The output shows traffic that occurs in the different zones within the system. You can see all packets that are associated with the hme0 IP addresses, including packets that are locally delivered to other zones. If you generate a verbose output, you can see the zones that are involved in the flow of packets.


# snoop -I hme0 -v port 22
IPNET:  ----- IPNET Header ----- 
IPNET: 
IPNET:  Packet 5 arrived at 15:16:50.85262 
IPNET:  Packet size = 64 bytes 
IPNET:  dli_version = 1 
IPNET:  dli_type = 0 
IPNET:  dli_srczone = 0 
IPNET:  dli_dstzone = 1 
IPNET: 
IP:   ----- IP Header ----- 
IP: 
IP:   Version = 4 
IP:   Header length = 20 bytes 
IP:   Type of service = 0x00 
IP:         xxx. .... = 0 (precedence) 
IP:         ...0 .... = normal delay 
IP:         .... 0... = normal throughput 
IP:         .... .0.. = normal reliability 
IP:         .... ..0. = not ECN capable transport 
IP:         .... ...0 = no ECN congestion experienced 
IP:   Total length = 40 bytes 
IP:   Identification = 22629 
IP:   Flags = 0x4 
IP:         .1.. .... = do not fragment 
IP:         ..0. .... = last fragment 
IP:   Fragment offset = 0 bytes 
IP:   Time to live = 64 seconds/hops 
IP:   Protocol = 6 (TCP) 
IP:   Header checksum = 0000 
IP:   Source address = 172.0.0.1, 172.0.0.1 
IP:   Destination address = 172.0.0.3, 172.0.0.3 
IP:   No options 
IP: 
TCP:  ----- TCP Header ----- 
TCP: 
TCP:  Source port = 46919 
TCP:  Destination port = 22 
TCP:  Sequence number = 3295338550 
TCP:  Acknowledgement number = 3295417957 
TCP:  Data offset = 20 bytes 
TCP:  Flags = 0x10 
TCP:        0... .... = No ECN congestion window reduced 
TCP:        .0.. .... = No ECN echo 
TCP:        ..0. .... = No urgent pointer 
TCP:        ...1 .... = Acknowledgement 
TCP         .... 0... = No push 
TCP         .... .0.. = No reset 
TCP:        .... ..0. = No Syn 
TCP:        .... ...0 = No Fin 
TCP:  Window = 49152 
TCP:  Checksum = 0x0014 
TCP:  Urgent pointer = 0 
TCP:  No options 
TCP:

The ipnet header indicates that the packet is coming from the global zone (ID 0) to Sandbox (ID 1).

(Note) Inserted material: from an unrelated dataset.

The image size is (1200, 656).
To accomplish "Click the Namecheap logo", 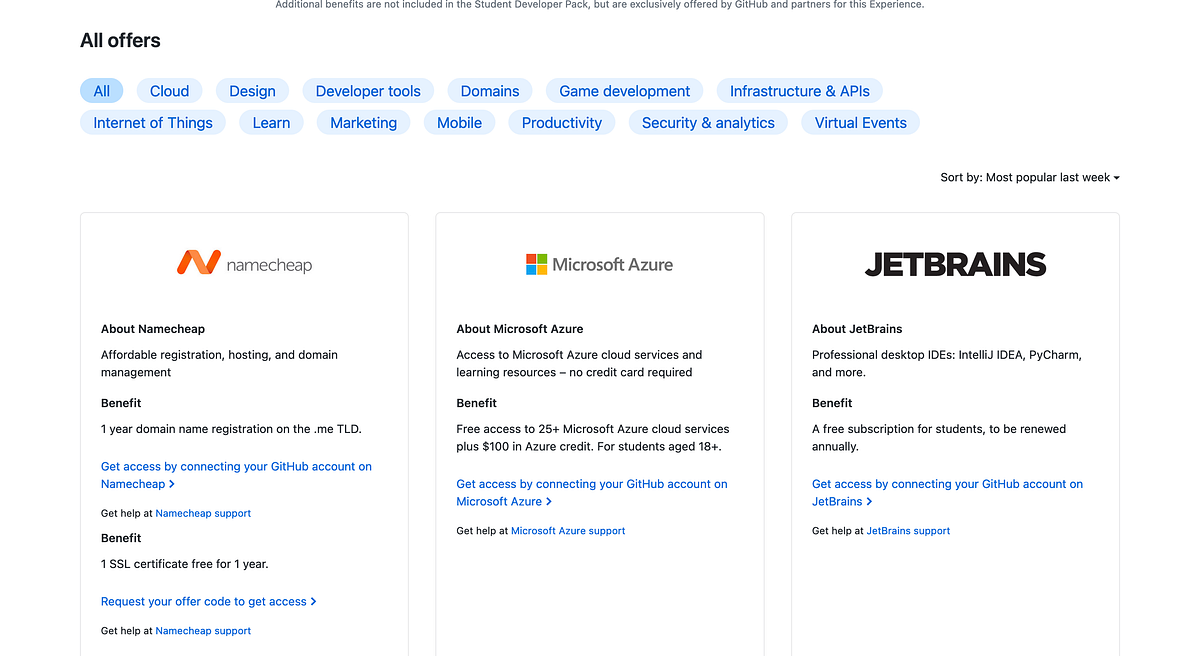I will coord(244,264).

Example 7–24 Observing Traffic by Identifying the Zone


# snoop -I hme0 zone 1
Using device ipnet/hme0 (promiscuous mode)
toybox -> sandbox TCP D=22 S=61658 Syn Seq=374055417 Len=0 Win=49152 Options=<mss
sandbox -> toybox TCP D=61658 S=22 Syn Ack=374055418 Seq=374124525 Len=0 Win=49152
toybox -> sandbox TCP D=22 S=61658 Ack=374124526 Seq=374055418 Len=0 Win=49152
#

The ability to observe packets by identifying zone is useful in systems that have multiple zones. Currently, you can only identify zone by using the zone ID. Using snoop with zone names is not supported.